Studio album by Trey Anastasio
- Released: October 16, 2012 (US)
- Genre: Rock
- Length: 49:39
- Label: Rubber Jungle Records

Trey Anastasio chronology
| Time Turns Elastic (2009) | Traveler (2012) | Paper Wheels (2015) |

= Traveler (Trey Anastasio album) =

Traveler is an album by Trey Anastasio released on October 16, 2012.

==Track listing==

Let Me Lie appears on Anastasio's 2006 album Bar 17 as well as Phish's 2009 album Party Time, a complete, complementary album released with Joy in a boxed set.
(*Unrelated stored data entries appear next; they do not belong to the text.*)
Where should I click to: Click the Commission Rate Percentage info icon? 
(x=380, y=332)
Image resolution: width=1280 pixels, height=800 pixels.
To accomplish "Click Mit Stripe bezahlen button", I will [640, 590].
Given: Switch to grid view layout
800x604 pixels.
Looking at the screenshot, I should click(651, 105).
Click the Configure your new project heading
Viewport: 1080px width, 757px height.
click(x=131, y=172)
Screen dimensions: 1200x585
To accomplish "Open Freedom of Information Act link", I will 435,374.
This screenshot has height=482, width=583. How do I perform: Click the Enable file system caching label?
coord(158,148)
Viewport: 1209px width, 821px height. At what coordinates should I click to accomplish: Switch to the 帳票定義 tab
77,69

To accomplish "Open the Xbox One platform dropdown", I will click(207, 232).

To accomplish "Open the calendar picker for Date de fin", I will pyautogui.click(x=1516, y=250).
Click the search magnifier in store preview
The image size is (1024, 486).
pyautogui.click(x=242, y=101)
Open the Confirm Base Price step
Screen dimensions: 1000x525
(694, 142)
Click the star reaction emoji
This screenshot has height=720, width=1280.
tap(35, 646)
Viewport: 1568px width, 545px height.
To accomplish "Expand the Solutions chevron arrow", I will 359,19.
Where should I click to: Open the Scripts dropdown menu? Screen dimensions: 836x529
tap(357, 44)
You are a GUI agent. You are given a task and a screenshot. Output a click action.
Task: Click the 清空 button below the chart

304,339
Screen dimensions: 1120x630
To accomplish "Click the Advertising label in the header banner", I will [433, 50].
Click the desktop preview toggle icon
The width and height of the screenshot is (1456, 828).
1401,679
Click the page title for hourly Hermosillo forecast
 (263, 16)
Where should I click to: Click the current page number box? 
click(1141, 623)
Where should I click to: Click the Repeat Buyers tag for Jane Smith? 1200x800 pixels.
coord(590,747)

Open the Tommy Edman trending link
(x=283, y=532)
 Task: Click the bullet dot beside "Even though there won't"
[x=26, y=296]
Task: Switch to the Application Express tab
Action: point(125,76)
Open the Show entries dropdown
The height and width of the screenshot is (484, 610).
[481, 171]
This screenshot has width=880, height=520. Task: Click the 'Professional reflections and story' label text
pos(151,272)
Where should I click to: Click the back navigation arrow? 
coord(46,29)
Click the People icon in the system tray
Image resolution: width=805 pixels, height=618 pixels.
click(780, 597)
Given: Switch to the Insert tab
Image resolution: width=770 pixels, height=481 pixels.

Members of The National, who have worked closely with album producer Peter Katis, also contributed to the record.
Clint Eastwood is a cover of the Gorillaz song of the same name.

| No. | Title | Length |
|---|---|---|
| 1. | "Corona" | 3:34 |
| 2. | "Let Me Lie" | 3:23 |
| 3. | "Frost" | 3:56 |
| 4. | "Land of Nod" | 3:32 |
| 5. | "Pigtail" | 3:55 |
| 6. | "Scabbard" | 6:01 |
| 7. | "Clint Eastwood" | 3:44 |
| 8. | "Architect" | 4:04 |
| 9. | "Valentine" | 6:14 |
| 10. | "Traveler" | 6:36 |
| 11. | "Greyhound Rising" | 4:40 |

==Commercial reception==

The album debuted at No. 51 on the Billboard 200 albums chart on its release, selling around 7,000 copies in the United States in its first week. It also debuted at No. 22 on Billboards Top Rock Albums, and No. 16 on the Alternative Albums chart. The album has sold 18,000 copies in the United States as of September 2015.